(Stored data)
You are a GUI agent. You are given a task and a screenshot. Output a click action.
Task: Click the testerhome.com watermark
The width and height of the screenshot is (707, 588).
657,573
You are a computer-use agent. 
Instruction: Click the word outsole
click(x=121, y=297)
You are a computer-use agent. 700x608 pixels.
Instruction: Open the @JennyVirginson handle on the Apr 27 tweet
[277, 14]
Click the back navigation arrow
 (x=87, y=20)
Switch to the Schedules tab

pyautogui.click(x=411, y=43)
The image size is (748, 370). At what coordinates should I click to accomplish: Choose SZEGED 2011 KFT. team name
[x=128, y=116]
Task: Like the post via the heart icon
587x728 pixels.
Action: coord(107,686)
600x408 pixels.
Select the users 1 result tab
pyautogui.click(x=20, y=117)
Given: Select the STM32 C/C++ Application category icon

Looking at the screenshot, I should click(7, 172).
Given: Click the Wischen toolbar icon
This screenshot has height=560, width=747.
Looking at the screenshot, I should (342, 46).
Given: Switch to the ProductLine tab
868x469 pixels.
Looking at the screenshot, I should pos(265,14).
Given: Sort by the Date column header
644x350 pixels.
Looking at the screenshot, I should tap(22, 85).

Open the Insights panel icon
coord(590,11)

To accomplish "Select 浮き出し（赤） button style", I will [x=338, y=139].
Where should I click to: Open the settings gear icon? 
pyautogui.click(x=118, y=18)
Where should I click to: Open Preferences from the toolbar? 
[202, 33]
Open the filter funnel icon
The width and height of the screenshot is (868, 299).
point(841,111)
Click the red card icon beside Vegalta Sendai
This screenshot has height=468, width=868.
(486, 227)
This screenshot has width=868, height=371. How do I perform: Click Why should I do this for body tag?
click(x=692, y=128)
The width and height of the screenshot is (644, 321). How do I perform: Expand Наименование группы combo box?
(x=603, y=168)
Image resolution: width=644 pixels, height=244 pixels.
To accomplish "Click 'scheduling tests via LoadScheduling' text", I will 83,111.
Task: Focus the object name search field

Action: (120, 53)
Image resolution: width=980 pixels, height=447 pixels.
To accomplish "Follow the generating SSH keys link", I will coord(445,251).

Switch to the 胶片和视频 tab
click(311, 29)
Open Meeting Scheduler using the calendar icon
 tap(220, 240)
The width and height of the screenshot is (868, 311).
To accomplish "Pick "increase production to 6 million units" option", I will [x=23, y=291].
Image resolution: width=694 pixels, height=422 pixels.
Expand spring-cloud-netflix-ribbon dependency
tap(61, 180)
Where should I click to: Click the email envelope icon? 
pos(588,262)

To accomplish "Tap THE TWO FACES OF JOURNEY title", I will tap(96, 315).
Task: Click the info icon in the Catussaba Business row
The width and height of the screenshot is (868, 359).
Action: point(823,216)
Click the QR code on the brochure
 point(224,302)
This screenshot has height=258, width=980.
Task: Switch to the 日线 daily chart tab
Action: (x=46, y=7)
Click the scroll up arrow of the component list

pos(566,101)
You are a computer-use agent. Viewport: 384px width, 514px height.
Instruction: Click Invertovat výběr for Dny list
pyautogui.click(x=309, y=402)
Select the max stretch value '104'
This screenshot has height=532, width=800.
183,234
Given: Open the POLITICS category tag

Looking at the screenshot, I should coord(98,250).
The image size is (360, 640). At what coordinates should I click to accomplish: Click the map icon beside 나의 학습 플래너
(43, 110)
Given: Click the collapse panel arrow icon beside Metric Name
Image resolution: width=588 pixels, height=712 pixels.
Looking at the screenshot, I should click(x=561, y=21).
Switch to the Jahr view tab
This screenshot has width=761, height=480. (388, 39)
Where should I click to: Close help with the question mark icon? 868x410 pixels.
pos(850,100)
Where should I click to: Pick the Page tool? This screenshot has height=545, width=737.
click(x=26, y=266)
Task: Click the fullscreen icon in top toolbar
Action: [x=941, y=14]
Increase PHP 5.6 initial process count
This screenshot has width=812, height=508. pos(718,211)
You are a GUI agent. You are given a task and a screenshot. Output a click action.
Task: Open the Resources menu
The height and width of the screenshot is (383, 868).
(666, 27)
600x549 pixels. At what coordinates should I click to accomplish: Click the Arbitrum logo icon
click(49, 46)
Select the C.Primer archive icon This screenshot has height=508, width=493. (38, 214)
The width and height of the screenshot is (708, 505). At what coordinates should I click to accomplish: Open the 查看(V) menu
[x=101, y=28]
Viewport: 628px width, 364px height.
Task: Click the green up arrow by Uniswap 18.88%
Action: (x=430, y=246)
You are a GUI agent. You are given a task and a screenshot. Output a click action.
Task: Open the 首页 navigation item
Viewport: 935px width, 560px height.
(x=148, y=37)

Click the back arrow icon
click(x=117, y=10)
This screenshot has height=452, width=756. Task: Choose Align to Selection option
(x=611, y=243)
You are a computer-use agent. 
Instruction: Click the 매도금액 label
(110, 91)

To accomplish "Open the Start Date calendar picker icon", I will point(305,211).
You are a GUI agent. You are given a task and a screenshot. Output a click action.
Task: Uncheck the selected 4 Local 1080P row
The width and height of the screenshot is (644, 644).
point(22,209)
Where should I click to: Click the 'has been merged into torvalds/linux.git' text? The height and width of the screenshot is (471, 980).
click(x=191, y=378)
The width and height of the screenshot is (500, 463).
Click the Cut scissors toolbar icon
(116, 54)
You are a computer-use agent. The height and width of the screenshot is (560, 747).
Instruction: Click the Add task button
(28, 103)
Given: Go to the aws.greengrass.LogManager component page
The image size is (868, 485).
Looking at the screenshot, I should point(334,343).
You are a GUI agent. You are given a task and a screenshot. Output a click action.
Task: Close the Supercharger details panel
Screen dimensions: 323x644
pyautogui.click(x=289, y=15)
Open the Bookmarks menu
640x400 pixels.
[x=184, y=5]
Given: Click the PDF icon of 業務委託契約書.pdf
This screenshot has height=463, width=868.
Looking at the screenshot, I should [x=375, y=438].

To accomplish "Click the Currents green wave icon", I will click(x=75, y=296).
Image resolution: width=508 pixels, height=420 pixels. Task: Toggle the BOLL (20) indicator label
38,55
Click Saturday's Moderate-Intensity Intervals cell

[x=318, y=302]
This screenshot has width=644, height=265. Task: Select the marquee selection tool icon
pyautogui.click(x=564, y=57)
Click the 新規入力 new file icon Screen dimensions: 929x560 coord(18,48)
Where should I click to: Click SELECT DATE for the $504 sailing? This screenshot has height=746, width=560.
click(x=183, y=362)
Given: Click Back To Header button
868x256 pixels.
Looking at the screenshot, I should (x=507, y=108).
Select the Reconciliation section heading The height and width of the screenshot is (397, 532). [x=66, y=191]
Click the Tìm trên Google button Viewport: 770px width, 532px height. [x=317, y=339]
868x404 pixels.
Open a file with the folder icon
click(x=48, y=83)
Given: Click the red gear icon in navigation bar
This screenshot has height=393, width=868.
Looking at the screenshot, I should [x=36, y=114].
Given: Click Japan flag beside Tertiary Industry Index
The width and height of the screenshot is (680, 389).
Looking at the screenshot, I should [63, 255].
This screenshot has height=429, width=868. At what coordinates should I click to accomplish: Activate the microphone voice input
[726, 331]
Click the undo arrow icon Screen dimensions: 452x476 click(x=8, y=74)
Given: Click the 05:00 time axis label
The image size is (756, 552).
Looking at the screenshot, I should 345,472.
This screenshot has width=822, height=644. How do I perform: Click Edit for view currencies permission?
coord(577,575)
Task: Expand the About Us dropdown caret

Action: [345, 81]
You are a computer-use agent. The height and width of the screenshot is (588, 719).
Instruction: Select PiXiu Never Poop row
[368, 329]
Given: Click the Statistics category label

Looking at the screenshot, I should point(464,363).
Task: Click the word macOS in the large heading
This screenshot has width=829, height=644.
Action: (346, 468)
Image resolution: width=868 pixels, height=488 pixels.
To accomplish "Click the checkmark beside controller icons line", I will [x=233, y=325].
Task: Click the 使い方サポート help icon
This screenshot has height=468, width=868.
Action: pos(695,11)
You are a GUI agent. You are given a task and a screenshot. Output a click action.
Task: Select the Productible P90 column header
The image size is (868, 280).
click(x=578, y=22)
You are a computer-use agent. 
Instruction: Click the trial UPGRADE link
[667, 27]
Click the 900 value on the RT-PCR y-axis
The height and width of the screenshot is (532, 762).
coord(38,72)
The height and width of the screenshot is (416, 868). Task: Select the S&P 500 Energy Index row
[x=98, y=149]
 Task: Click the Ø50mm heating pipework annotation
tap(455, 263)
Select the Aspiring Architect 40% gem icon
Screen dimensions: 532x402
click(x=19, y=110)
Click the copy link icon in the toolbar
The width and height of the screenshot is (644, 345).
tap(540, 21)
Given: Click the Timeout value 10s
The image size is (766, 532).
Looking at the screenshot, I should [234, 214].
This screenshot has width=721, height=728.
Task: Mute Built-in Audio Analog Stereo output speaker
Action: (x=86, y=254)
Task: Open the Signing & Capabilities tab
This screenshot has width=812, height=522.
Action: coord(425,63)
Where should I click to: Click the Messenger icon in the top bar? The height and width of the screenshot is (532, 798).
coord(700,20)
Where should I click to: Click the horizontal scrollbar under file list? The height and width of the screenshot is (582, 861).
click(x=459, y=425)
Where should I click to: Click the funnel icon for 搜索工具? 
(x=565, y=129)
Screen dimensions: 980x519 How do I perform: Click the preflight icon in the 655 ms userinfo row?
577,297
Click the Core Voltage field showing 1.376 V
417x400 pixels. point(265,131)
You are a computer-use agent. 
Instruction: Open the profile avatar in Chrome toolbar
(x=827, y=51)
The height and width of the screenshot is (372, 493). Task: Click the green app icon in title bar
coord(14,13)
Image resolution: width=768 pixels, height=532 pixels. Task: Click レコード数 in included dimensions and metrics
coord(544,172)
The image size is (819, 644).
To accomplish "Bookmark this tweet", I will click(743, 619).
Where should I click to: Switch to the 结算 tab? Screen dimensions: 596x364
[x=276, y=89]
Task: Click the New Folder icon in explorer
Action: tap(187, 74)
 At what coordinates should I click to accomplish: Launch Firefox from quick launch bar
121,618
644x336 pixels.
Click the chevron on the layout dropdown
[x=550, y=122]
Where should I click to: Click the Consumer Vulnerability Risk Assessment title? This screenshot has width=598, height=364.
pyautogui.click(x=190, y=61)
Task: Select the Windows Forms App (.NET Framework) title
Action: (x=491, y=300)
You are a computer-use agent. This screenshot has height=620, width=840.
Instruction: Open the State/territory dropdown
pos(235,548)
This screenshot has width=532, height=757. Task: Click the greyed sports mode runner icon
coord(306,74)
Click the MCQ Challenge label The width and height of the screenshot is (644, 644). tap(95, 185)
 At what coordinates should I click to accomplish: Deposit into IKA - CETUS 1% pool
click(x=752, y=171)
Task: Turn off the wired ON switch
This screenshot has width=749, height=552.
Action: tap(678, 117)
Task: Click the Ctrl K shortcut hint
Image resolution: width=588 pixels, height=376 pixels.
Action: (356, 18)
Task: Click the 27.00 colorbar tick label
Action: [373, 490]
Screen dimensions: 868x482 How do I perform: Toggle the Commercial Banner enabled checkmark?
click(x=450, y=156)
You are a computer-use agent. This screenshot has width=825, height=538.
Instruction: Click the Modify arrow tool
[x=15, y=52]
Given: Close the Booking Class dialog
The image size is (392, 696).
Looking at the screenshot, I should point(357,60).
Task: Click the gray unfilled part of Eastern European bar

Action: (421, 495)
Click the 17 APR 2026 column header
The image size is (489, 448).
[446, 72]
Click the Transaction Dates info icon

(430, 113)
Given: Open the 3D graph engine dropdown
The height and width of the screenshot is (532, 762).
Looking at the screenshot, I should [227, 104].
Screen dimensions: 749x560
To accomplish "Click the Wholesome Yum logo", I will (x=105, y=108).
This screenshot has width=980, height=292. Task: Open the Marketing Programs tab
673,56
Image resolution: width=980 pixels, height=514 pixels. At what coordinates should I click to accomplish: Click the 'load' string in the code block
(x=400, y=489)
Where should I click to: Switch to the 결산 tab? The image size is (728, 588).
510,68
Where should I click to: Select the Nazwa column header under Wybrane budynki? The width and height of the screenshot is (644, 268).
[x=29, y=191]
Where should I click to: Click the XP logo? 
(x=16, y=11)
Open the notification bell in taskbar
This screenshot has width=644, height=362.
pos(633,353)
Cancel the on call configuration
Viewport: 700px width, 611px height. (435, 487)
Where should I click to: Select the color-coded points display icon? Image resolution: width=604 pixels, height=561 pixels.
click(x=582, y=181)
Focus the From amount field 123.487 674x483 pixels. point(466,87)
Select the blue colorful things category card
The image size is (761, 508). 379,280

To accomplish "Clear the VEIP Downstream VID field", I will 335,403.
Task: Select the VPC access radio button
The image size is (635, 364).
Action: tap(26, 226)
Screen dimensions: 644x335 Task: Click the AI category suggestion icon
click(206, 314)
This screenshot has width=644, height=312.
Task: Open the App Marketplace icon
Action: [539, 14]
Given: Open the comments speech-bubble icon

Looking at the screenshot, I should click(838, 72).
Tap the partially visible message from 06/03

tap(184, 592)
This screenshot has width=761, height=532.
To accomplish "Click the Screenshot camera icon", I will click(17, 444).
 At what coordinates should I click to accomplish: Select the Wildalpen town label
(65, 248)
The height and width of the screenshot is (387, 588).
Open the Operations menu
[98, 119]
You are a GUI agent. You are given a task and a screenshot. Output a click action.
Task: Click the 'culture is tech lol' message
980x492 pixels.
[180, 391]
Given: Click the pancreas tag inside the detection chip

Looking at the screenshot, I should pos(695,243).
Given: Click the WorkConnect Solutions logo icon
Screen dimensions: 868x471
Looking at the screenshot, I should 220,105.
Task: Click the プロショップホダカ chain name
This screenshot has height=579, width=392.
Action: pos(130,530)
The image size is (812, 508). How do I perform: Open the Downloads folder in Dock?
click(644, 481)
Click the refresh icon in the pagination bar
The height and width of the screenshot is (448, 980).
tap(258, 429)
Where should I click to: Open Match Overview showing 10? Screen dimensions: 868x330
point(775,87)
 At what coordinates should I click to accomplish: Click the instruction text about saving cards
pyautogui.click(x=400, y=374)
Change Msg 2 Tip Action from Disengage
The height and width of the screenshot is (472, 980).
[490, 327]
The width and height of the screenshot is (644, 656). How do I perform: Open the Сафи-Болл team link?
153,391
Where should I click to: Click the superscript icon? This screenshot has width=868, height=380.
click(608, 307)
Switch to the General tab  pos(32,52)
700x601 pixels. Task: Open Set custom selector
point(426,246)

[What the exercise asks]:
Retype, exactly and in full, the lines above from the one containing "Focus the From" through the one containing "Change Msg 2 Tip Action from Disengage".

[Written reply]:
Focus the From amount field 123.487 674x483 pixels. point(466,87)
Select the blue colorful things category card
The image size is (761, 508). 379,280

To accomplish "Clear the VEIP Downstream VID field", I will 335,403.
Task: Select the VPC access radio button
The image size is (635, 364).
Action: tap(26, 226)
Screen dimensions: 644x335 Task: Click the AI category suggestion icon
click(206, 314)
This screenshot has width=644, height=312.
Task: Open the App Marketplace icon
Action: [539, 14]
Given: Open the comments speech-bubble icon

Looking at the screenshot, I should click(838, 72).
Tap the partially visible message from 06/03

tap(184, 592)
This screenshot has width=761, height=532.
To accomplish "Click the Screenshot camera icon", I will click(17, 444).
 At what coordinates should I click to accomplish: Select the Wildalpen town label
(65, 248)
The height and width of the screenshot is (387, 588).
Open the Operations menu
[98, 119]
You are a GUI agent. You are given a task and a screenshot. Output a click action.
Task: Click the 'culture is tech lol' message
980x492 pixels.
[180, 391]
Given: Click the pancreas tag inside the detection chip

Looking at the screenshot, I should pos(695,243).
Given: Click the WorkConnect Solutions logo icon
Screen dimensions: 868x471
Looking at the screenshot, I should 220,105.
Task: Click the プロショップホダカ chain name
This screenshot has height=579, width=392.
Action: pos(130,530)
The image size is (812, 508). How do I perform: Open the Downloads folder in Dock?
click(644, 481)
Click the refresh icon in the pagination bar
The height and width of the screenshot is (448, 980).
tap(258, 429)
Where should I click to: Open Match Overview showing 10? Screen dimensions: 868x330
point(775,87)
 At what coordinates should I click to accomplish: Click the instruction text about saving cards
pyautogui.click(x=400, y=374)
Change Msg 2 Tip Action from Disengage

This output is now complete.